--- EXCERPTED PASSAGE ---
>>>>>

Schools to Offer Flu Shots for Students

YERUSHALAYIM -
A patient receives a vaccination against the H1N1 Swine Flu. Photo by Miriam Alster/FLASH90
A patient receives a vaccination against the flu. (Miriam Alster/Flash90)

Thirty people have died so far this season from influenza – an unfortunate figure that the Health Ministry said this week fits the “historical model” – while some 200,000 have come down with the disease. At least half are 18 and under – not surprising, the Ministry said, as 9 out of 10 children in Israel are not inoculated against the flu.

To fix that, the Ministry is proposing providing free flu shots for all Israeli students. Beginning next October, all students in first grade will be inoculated, with the program expanding annually to eventually include all elementary and junior-high age kids within five years. The Ministry reserves the option to expand the program to high school students as well.

Shots will be available at local health fund (Kupat Cholim) outlets, and will be provided in-school as well for students who do not have the chance to visit the doctor. Kindergarten students are currently not included in the program because most kindergartens operate independently of elementary schools and do not have access to a school nurse, but the Ministry is working on a solution for that as well. The program will cost about NIS 10 million, the Ministry said.

<<<<<

--- INSTRUCTIONS TO FOLLOW ---
Continue the article on Israel's plan for free flu shots in schools, picking up right after its last sentence.

--- MATERIAL SUPPLIED ---

>>>>>

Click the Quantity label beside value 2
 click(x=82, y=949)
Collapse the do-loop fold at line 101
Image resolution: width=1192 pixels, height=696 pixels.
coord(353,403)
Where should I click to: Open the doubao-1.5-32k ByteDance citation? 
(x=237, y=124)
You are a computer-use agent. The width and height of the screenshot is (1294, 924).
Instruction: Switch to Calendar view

<<<<<
>>>>>

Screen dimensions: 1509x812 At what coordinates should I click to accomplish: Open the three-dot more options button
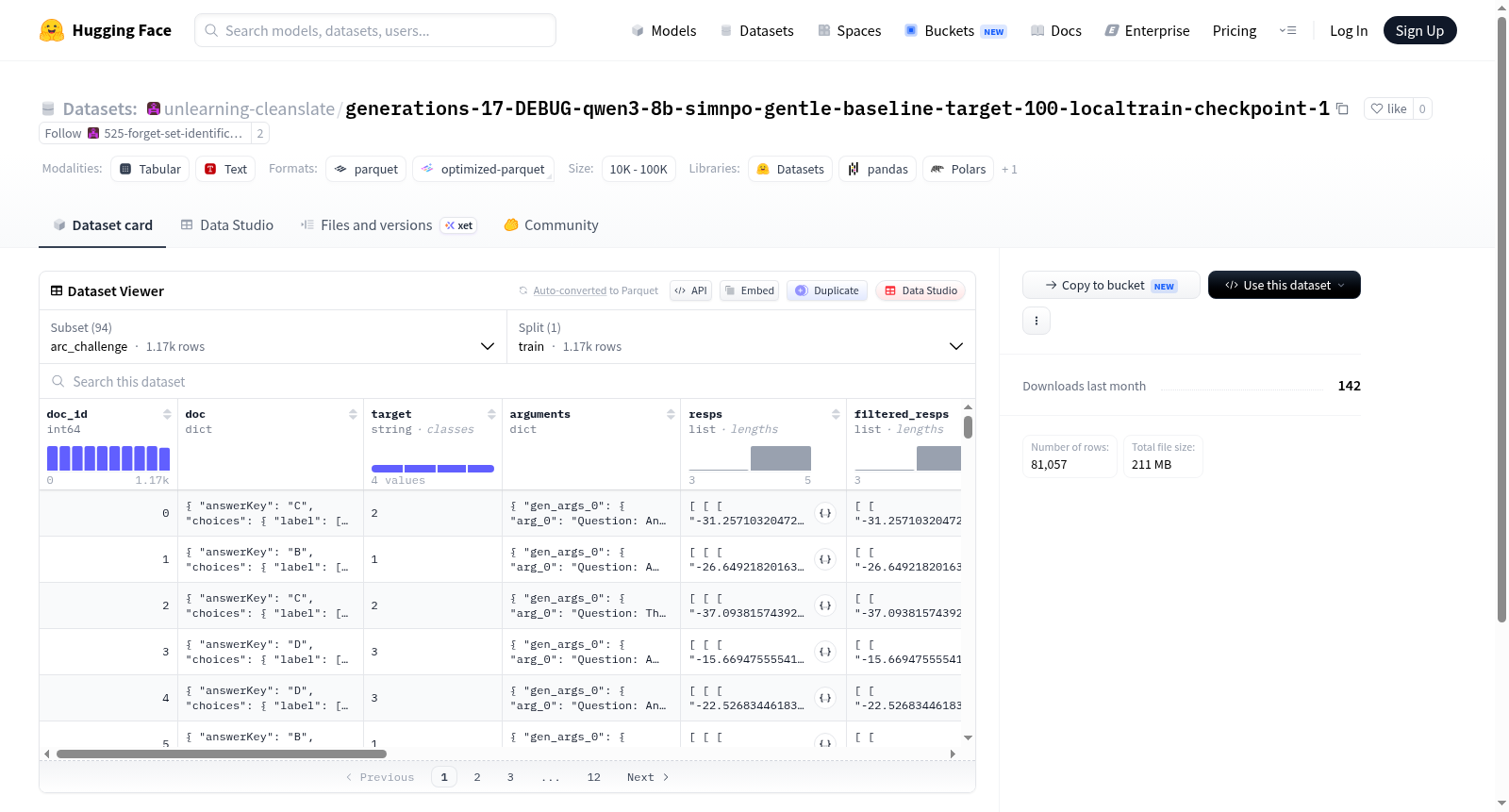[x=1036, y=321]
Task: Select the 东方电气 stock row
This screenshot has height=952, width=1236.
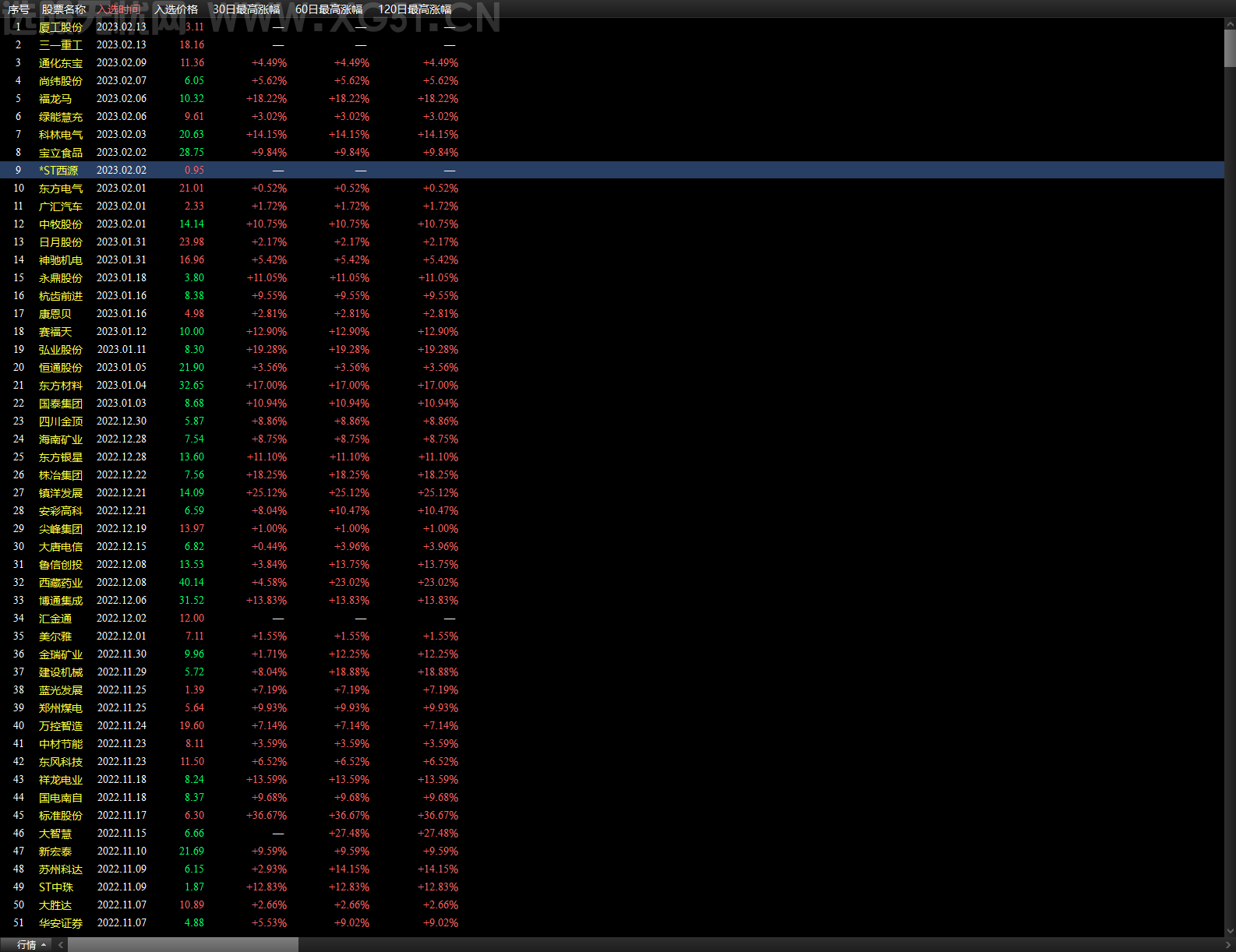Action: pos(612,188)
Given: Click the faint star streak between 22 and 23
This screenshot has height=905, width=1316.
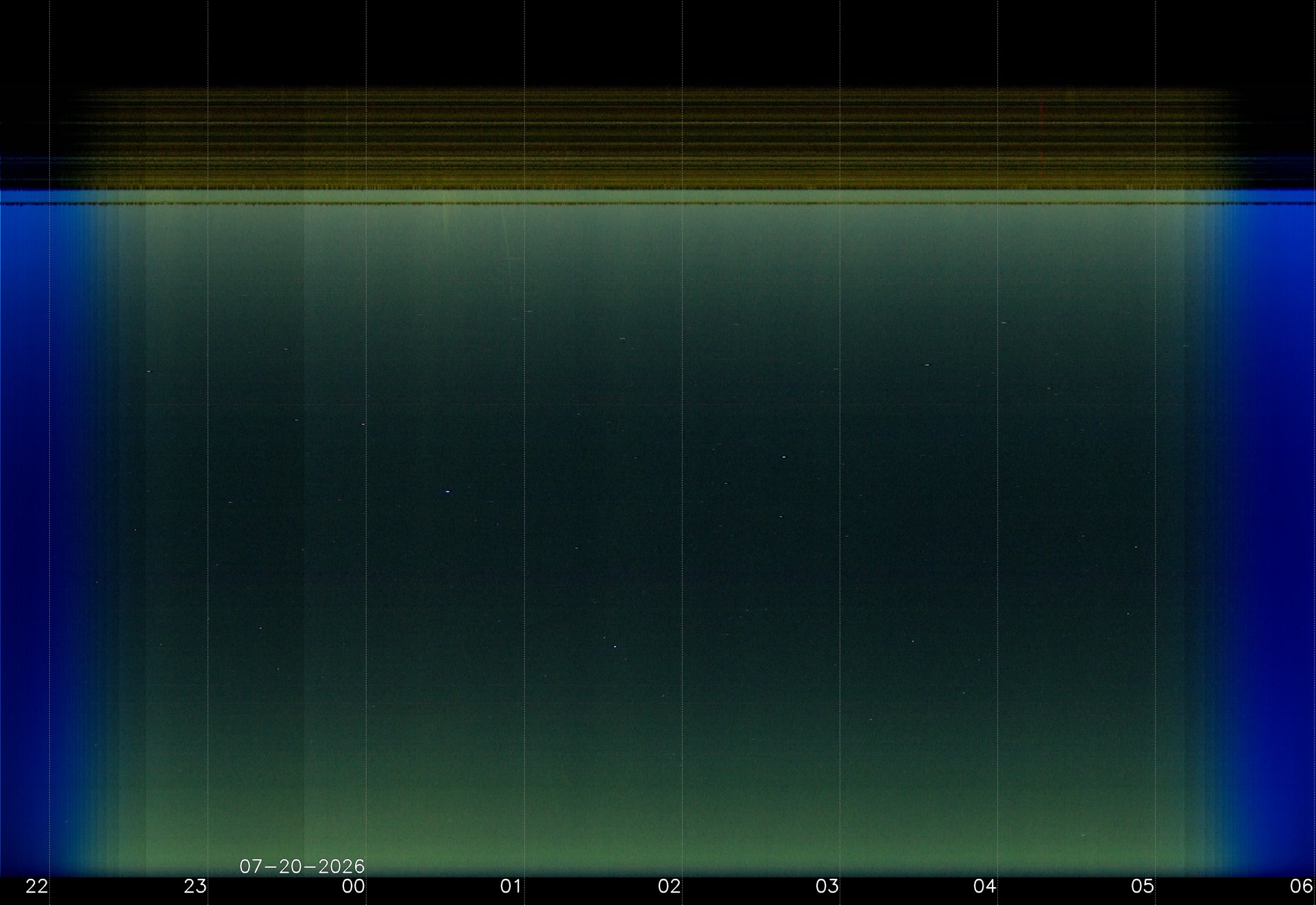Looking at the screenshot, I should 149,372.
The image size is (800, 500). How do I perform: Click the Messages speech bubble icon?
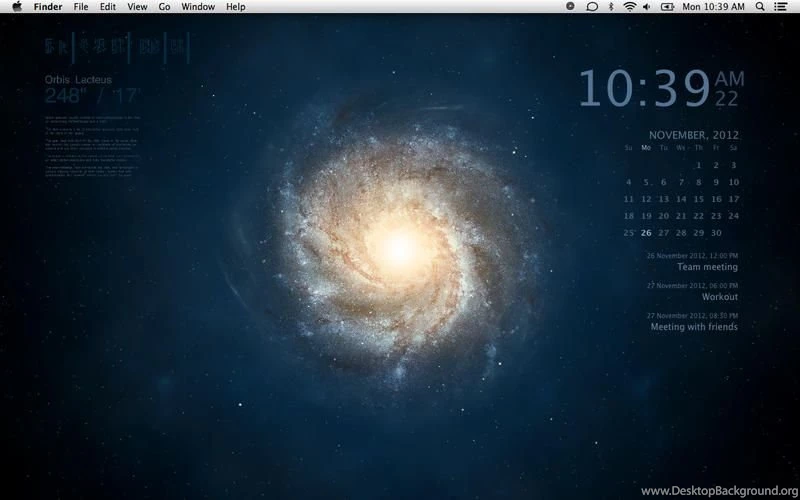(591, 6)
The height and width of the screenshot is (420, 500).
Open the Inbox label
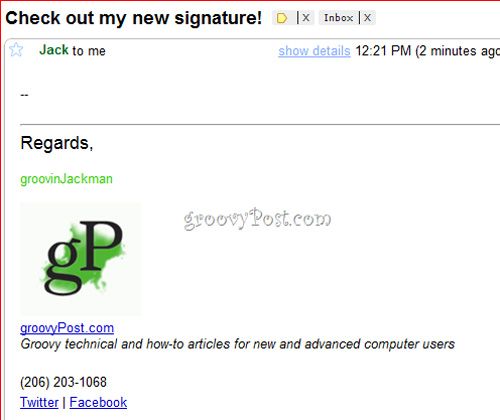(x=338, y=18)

<<<<<

--- OUTPUT OF THE EXERCISE ---
Currently, just 11 percent of students have had a flu shot, said the Ministry; when the program is underway in full force, it expects 90 percent of students to be inoculated. However, said Health Minister Rabbi Yaakov Litzman, even inoculating a far smaller cohort will go a long way toward reducing the number of flu sufferers. “According to our numbers, much of the source for the spread of flu is among children,” his office said in a statement. “Besides slowing the spread of the disease, using the schools as a way to distribute flu shots will reduce the strain on hospitals and health fund offices, which tend to be more crowded in the winter.”

The shots will be implemented by default. Parents who do not want their children inoculated will have the right to refuse, and will have to supply a signed document to that effect. According to the Ministry, similar programs are in place in the U.K. and several U.S. states, and all have proven to be very effective.